North Korean hacking group APT43 found to rely on cryptocurrency crime
A North Korean hacking group called APT43 has been found to be reliant on cryptocurrency, according to a report from the security firm Mandiant on March 28.
APT43 uses cryptocurrency
Mandiant said that although APT43’s main objective is espionage, the group also engages in various types of crime both related and unrelated to crypto.
Mandiant said that APT43 steals user credentials by phishing — that is, by impersonating online services such as crypto exchanges and search engines. For example, APT43 at one point created a malicious app to target Chinese users seeking crypto loans.
Mandiant’s report also said that APT43 uses cryptocurrency services to launder stolen currency. It added that the hacking group also rents cloud mining services in order to obtain cryptocurrency that cannot be linked to its original payment method.
Mandiant said that APT43’s methods are connected to other groups or “clusters.” Crypto-related malware such as PENCILDOWN and LONEJOGGER have been shared in this way.
Who is at risk, and how large is the threat?
Mandiant said that APT43 often targets South Korea, the U.S., Japan, and Europe. The group primarily uses spear-phishing messages to target individuals within organizations. It is not known to exploit zero-day vulnerabilities through direct hacks.

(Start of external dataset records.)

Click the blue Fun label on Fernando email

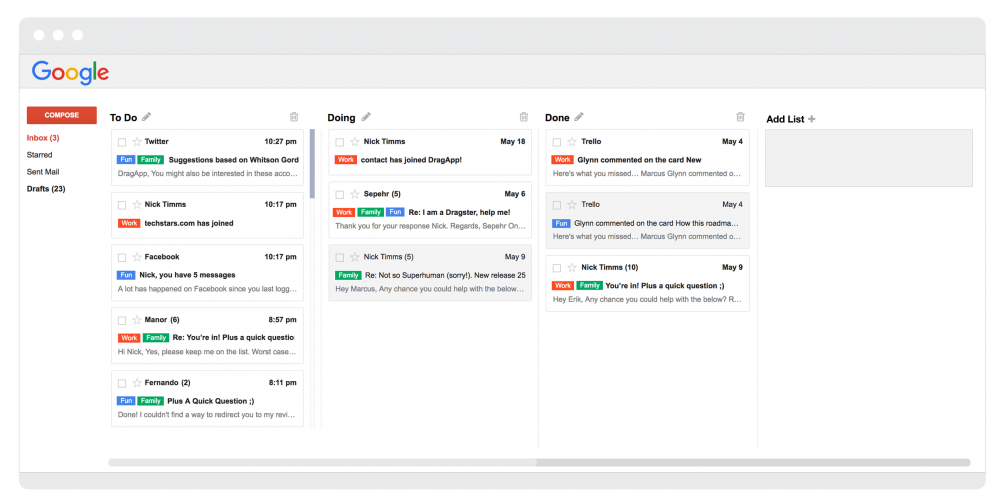click(126, 401)
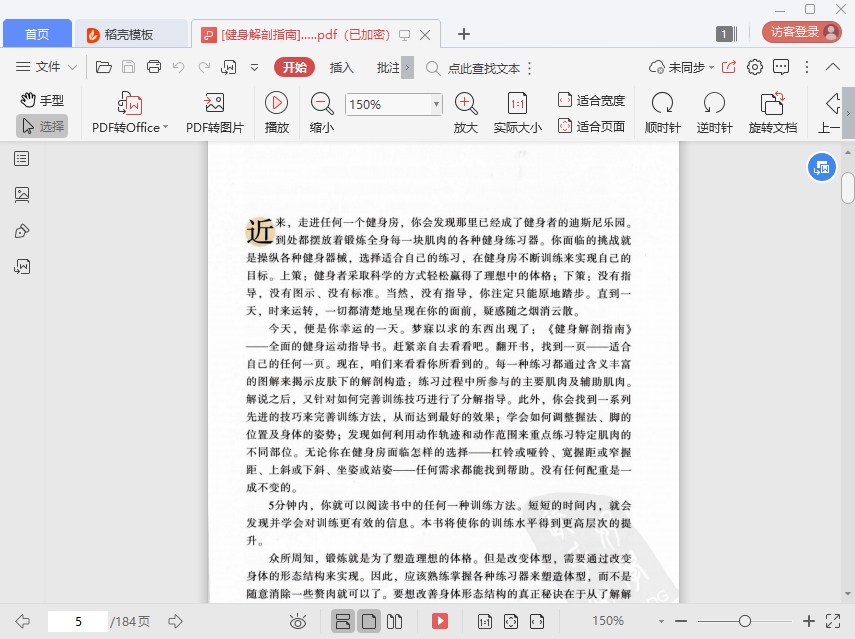Toggle eye protection mode icon
This screenshot has width=855, height=639.
coord(298,621)
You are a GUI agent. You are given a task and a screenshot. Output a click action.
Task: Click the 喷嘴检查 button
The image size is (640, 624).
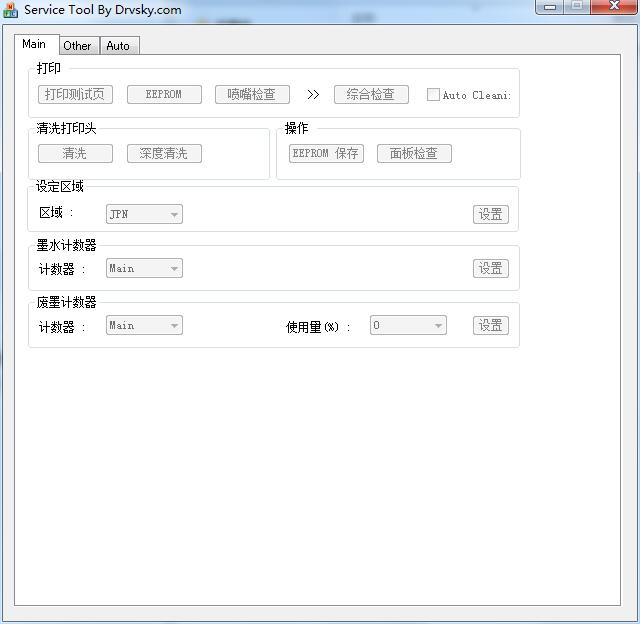click(x=252, y=94)
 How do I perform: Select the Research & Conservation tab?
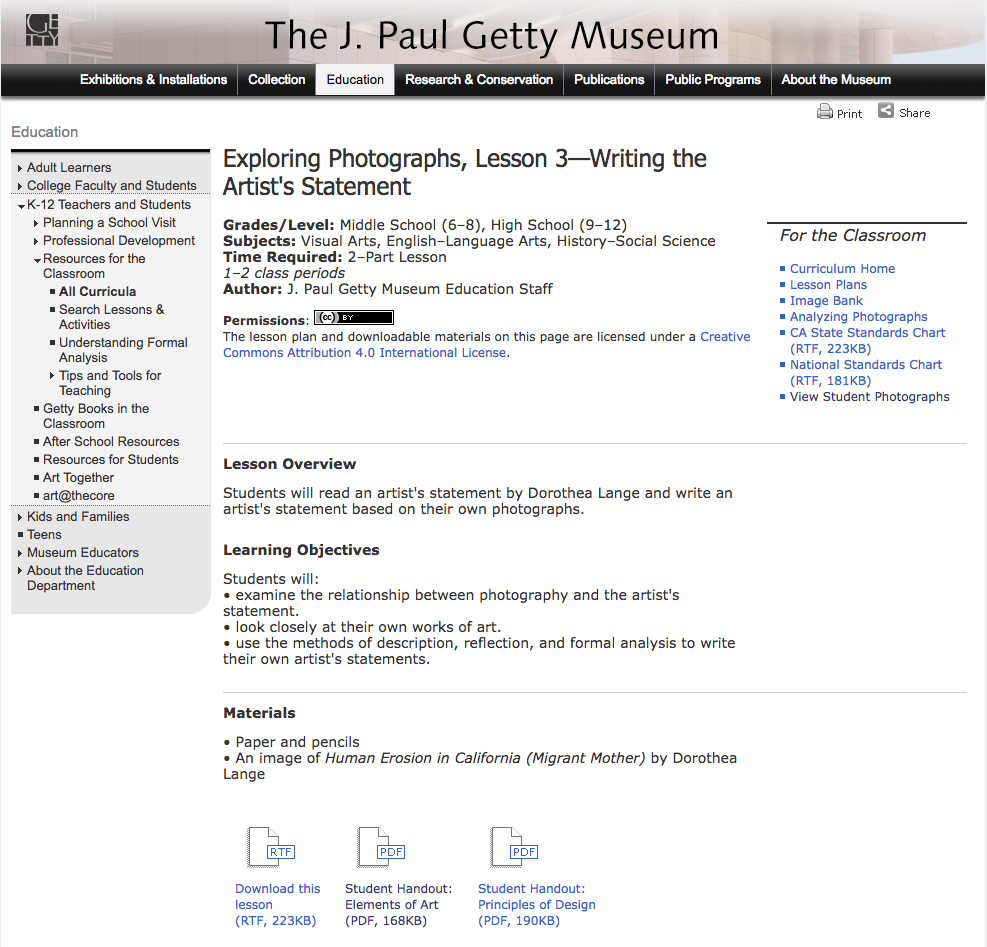click(x=478, y=80)
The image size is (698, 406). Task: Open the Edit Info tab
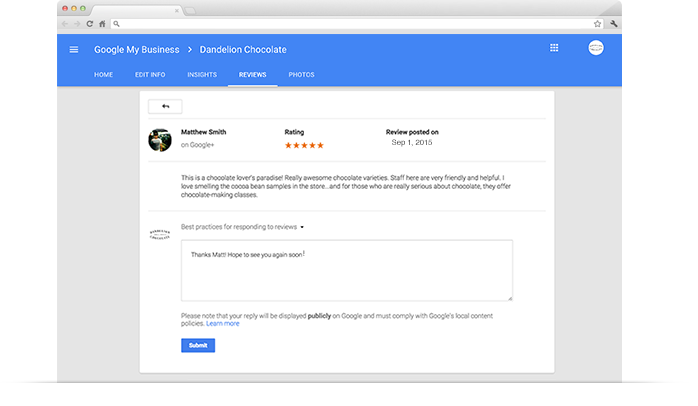pos(149,75)
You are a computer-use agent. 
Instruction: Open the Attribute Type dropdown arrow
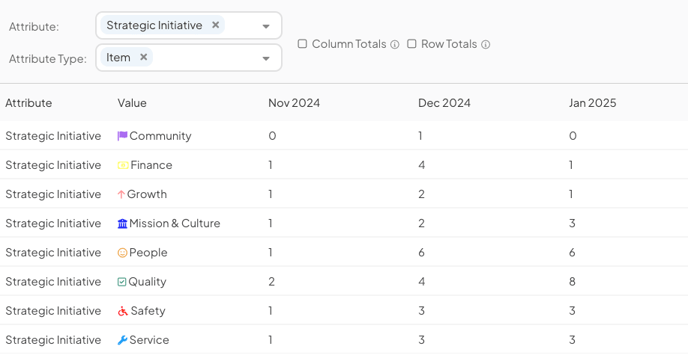pyautogui.click(x=266, y=58)
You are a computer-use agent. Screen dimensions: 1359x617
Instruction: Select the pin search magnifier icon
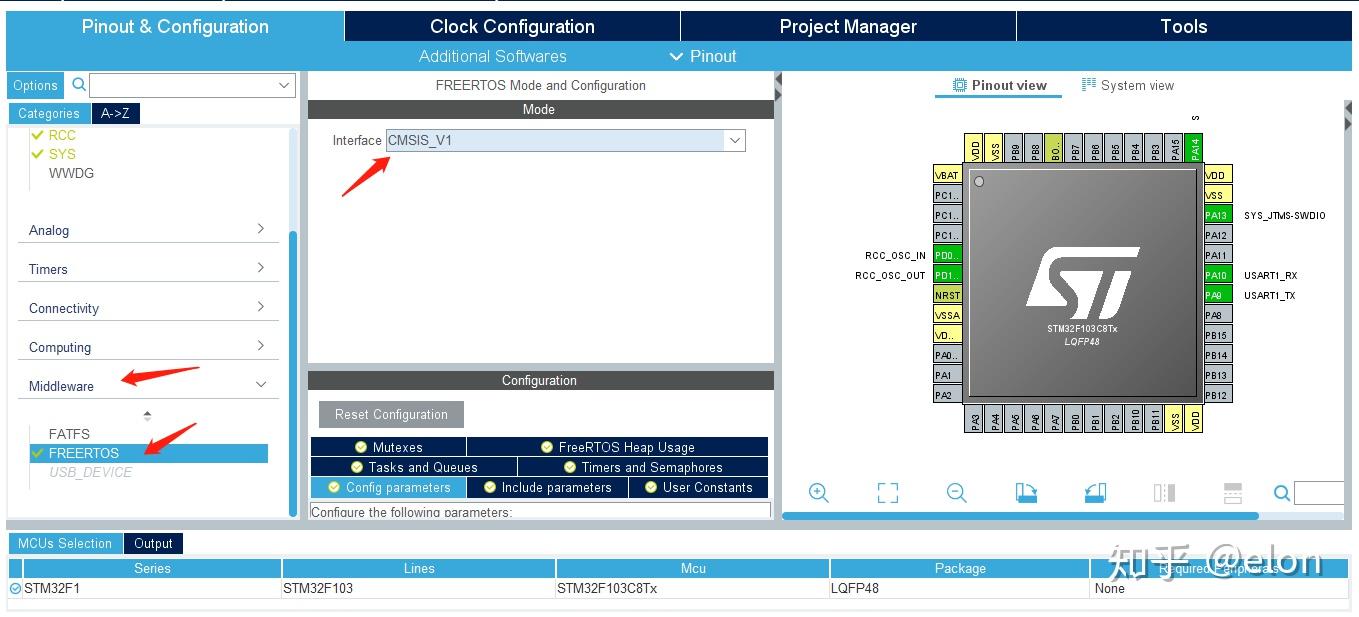point(1281,492)
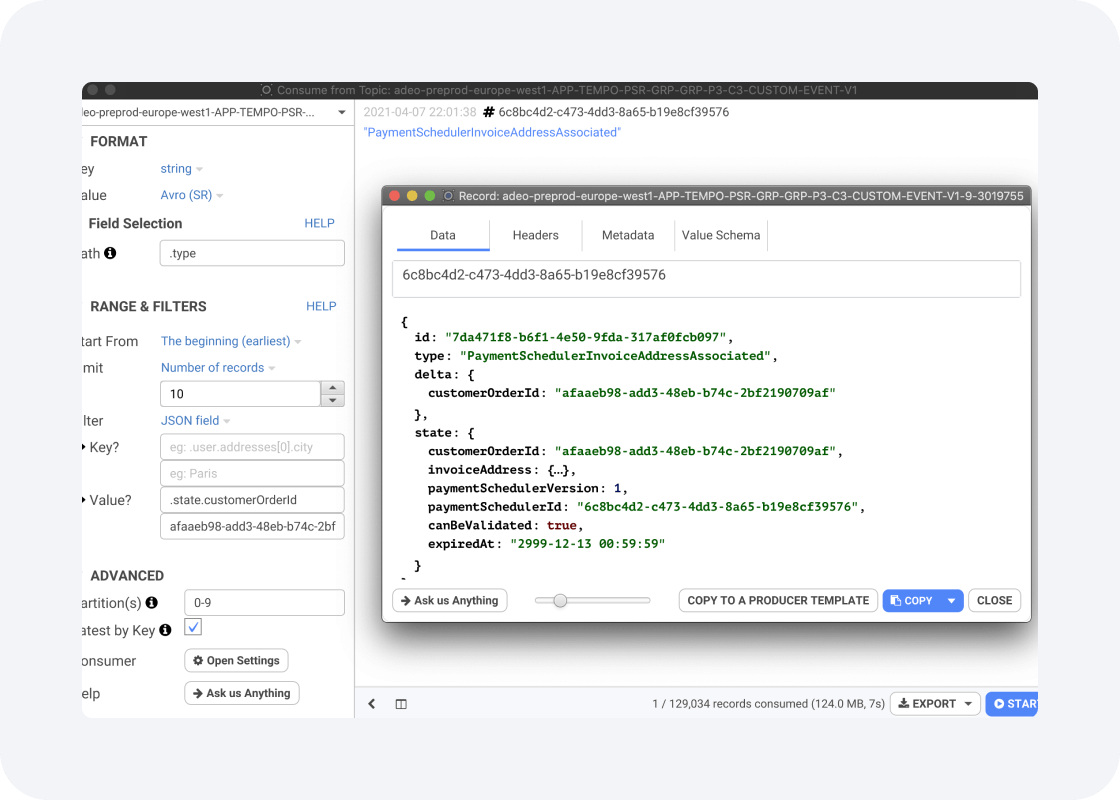
Task: Click the info icon next to Partition(s)
Action: [x=152, y=603]
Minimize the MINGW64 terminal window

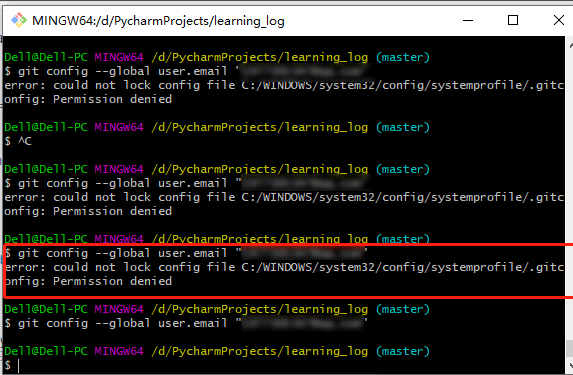(468, 20)
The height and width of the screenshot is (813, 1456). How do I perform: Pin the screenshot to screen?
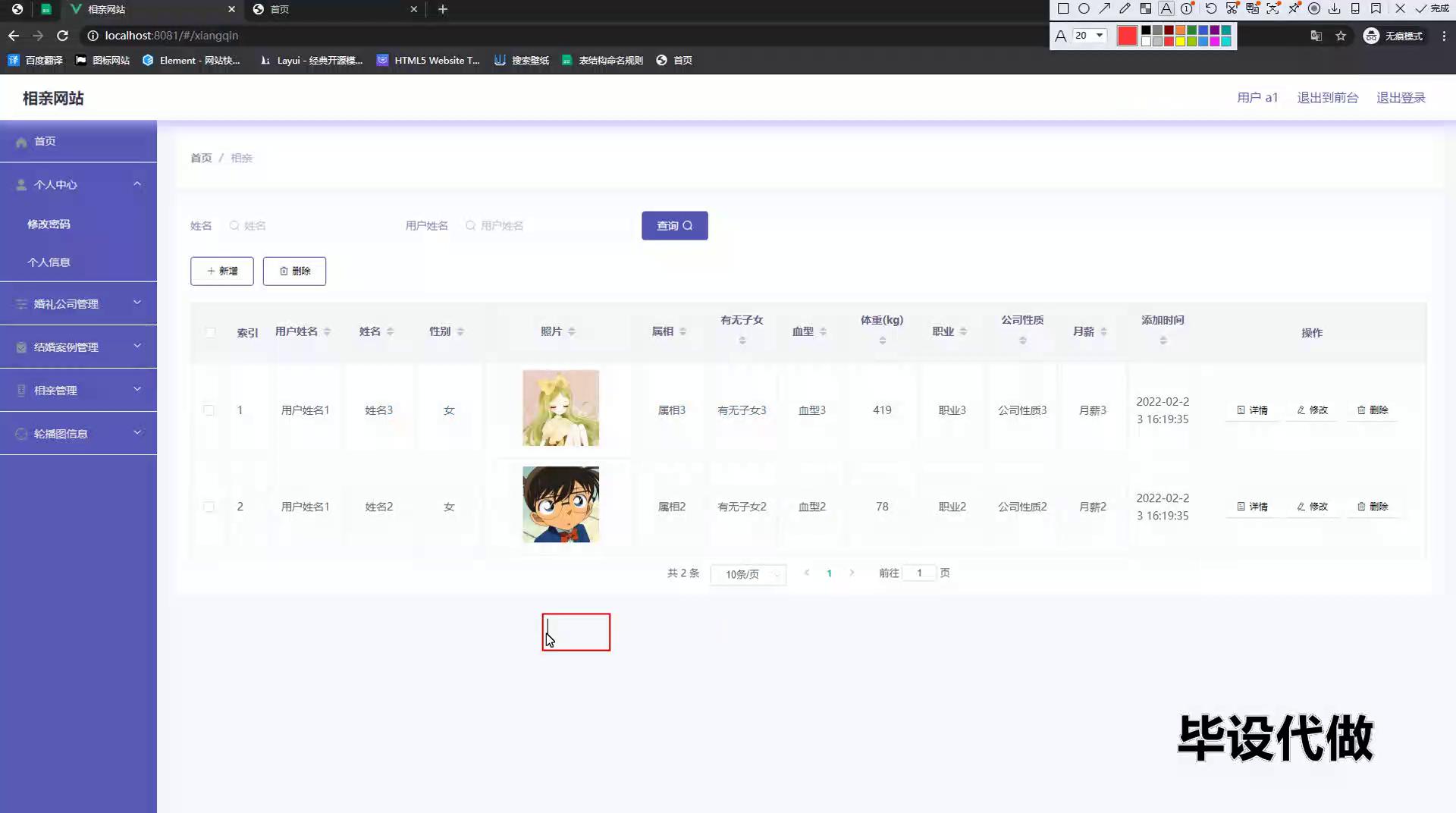1294,9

Mandiant’s report does not state how much money APT43 has stolen, either in total or in cryptocurrency. However, Mandiant says that APT43 has stolen enough cryptocurrency to allow it to operate in a self-reliant, self-financing manner.
Though APT43 has only just come to the public’s attention, it has operated for years. Mandiant said that the group has been tracked since 2018. The group largely focused on attacks related to the health sector in 2021 to take advantage of pandemic responses.
Though not all users are necessarily a potential target for APT43, cryptocurrency investors should nevertheless take precautions against scams and fraud in general.